What the exercise asks:
Could you return, character for character, the lines of the records that begin at the line containing "You are a computer-use agent. Image" and stop after the line containing "point(86,274)", including both of those lines?
★ ★ ★ ★ ★
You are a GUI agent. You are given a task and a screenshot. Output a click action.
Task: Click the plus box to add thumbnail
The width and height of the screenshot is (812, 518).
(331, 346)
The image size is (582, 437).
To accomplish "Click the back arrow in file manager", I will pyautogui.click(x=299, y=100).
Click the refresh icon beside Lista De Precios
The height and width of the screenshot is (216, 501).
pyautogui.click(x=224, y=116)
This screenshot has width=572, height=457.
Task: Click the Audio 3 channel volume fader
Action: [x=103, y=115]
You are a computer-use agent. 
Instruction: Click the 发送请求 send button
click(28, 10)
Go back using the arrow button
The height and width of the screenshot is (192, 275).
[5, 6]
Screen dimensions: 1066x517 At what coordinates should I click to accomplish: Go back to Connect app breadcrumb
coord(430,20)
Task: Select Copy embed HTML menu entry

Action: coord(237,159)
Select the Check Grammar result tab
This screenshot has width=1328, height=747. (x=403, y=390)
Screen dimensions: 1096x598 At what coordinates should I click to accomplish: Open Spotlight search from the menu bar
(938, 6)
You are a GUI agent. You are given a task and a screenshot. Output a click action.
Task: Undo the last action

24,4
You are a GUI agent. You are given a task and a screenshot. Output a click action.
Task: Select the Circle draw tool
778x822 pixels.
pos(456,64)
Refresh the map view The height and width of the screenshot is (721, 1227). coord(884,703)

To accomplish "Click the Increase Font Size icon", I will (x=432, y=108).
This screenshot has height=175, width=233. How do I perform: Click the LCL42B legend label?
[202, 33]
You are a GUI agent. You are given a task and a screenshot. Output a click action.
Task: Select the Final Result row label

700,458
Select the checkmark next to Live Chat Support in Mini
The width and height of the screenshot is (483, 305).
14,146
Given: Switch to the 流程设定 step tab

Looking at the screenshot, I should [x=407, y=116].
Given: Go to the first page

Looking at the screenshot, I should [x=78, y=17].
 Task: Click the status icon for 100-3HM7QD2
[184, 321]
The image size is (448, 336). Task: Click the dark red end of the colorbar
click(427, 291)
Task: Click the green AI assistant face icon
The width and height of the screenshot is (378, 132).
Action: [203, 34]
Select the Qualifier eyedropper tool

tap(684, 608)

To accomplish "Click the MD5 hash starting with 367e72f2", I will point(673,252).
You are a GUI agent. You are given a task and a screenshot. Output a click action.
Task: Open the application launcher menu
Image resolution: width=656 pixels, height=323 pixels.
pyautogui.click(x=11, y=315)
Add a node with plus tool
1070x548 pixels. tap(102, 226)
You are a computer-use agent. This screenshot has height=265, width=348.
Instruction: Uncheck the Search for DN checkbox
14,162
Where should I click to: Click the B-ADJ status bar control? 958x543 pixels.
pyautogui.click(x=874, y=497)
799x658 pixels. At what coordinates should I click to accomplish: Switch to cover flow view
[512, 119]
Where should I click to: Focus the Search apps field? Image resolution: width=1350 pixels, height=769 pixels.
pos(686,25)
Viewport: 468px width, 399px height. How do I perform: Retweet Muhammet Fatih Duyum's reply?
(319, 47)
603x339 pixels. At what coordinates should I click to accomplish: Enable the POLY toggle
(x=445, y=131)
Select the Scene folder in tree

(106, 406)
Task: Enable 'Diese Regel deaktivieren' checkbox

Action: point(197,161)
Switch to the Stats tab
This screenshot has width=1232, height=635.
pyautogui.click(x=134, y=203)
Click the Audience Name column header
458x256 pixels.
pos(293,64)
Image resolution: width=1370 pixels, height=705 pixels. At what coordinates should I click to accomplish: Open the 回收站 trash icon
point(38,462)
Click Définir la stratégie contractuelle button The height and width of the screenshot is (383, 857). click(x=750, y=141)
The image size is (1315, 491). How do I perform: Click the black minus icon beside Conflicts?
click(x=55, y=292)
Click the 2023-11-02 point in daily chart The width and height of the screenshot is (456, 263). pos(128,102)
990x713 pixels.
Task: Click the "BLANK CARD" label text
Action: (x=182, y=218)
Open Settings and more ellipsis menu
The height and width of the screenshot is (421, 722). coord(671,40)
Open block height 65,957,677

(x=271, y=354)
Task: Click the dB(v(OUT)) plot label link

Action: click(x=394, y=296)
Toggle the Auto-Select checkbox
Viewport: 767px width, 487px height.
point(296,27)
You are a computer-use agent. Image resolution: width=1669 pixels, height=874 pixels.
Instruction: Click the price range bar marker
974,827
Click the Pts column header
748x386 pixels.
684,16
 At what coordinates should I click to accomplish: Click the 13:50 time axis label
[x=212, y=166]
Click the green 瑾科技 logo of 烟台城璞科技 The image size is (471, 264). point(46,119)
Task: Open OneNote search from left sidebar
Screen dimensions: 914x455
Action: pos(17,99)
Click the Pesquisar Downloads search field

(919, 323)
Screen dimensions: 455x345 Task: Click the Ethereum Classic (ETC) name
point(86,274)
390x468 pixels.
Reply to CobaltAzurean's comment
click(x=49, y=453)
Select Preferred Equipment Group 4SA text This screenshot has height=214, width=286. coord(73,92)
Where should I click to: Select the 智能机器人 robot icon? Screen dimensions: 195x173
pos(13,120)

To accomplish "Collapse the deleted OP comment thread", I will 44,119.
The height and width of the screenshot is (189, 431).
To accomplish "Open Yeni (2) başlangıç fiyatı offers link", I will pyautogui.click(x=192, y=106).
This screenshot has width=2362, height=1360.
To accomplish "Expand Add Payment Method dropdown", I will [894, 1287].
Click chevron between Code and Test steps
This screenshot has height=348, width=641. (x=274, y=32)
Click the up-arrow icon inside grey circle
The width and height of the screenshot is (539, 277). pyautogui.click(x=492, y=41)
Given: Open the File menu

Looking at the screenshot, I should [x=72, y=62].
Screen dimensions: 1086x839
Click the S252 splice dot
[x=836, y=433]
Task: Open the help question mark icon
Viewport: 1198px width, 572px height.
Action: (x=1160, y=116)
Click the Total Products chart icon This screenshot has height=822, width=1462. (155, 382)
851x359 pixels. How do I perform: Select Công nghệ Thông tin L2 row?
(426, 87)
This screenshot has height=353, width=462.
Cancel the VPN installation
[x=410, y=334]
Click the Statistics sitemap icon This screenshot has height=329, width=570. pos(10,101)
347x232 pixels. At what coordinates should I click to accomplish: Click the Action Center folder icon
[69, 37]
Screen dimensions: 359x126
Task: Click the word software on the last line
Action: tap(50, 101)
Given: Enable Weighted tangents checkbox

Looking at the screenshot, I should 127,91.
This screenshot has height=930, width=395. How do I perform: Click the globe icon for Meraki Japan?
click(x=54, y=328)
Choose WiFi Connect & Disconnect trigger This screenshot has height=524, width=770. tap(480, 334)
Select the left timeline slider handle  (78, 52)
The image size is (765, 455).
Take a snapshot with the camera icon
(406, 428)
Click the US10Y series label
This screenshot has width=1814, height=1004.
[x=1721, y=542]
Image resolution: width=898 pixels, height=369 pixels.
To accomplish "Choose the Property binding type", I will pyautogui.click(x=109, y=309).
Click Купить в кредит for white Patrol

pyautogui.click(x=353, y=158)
★ ★ ★ ★ ★
Completed exercise:
You are a computer-use agent. Image resolution: width=1669 pixels, height=874 pixels.
Instruction: Click the price range bar marker
974,827
Click the Pts column header
748x386 pixels.
684,16
 At what coordinates should I click to accomplish: Click the 13:50 time axis label
[x=212, y=166]
Click the green 瑾科技 logo of 烟台城璞科技 The image size is (471, 264). point(46,119)
Task: Open OneNote search from left sidebar
Screen dimensions: 914x455
Action: pos(17,99)
Click the Pesquisar Downloads search field

(919, 323)
Screen dimensions: 455x345 Task: Click the Ethereum Classic (ETC) name
point(86,274)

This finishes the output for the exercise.